Your goal:
Look for the word "computer" in the entries and copy every line where it shows up.
*** Extracted data Section Begins ***
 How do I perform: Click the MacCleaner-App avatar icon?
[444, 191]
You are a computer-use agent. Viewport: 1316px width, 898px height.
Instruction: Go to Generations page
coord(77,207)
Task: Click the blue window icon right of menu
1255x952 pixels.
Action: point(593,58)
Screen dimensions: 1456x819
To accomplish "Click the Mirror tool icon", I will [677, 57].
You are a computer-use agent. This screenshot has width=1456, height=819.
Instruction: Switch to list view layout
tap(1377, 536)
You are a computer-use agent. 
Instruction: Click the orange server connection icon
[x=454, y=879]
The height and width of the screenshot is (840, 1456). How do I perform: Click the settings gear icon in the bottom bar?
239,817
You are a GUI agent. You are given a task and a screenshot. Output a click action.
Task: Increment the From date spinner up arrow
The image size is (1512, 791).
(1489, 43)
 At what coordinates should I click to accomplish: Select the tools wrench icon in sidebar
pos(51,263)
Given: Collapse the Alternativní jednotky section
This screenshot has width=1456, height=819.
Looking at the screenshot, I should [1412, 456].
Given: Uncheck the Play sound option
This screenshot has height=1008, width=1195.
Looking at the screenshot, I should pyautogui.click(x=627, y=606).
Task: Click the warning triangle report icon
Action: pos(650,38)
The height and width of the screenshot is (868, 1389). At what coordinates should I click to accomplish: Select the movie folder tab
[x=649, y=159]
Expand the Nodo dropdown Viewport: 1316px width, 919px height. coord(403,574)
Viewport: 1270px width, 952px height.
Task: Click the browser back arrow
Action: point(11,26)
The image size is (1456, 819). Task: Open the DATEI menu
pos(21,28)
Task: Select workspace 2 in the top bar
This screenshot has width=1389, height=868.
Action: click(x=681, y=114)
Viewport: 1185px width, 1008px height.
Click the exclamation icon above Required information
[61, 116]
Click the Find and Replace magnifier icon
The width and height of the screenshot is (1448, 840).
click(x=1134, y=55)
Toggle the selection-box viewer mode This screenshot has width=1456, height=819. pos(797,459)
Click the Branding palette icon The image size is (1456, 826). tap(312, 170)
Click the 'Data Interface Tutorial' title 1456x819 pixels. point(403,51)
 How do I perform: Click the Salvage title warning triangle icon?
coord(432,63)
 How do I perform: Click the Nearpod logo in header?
*** Extracted data Section Ends ***
Solution:
You are a computer-use agent. Viewport: 1316px width, 898px height.
You are a computer-use agent. This screenshot has width=1456, height=819.
You are a computer-use agent. 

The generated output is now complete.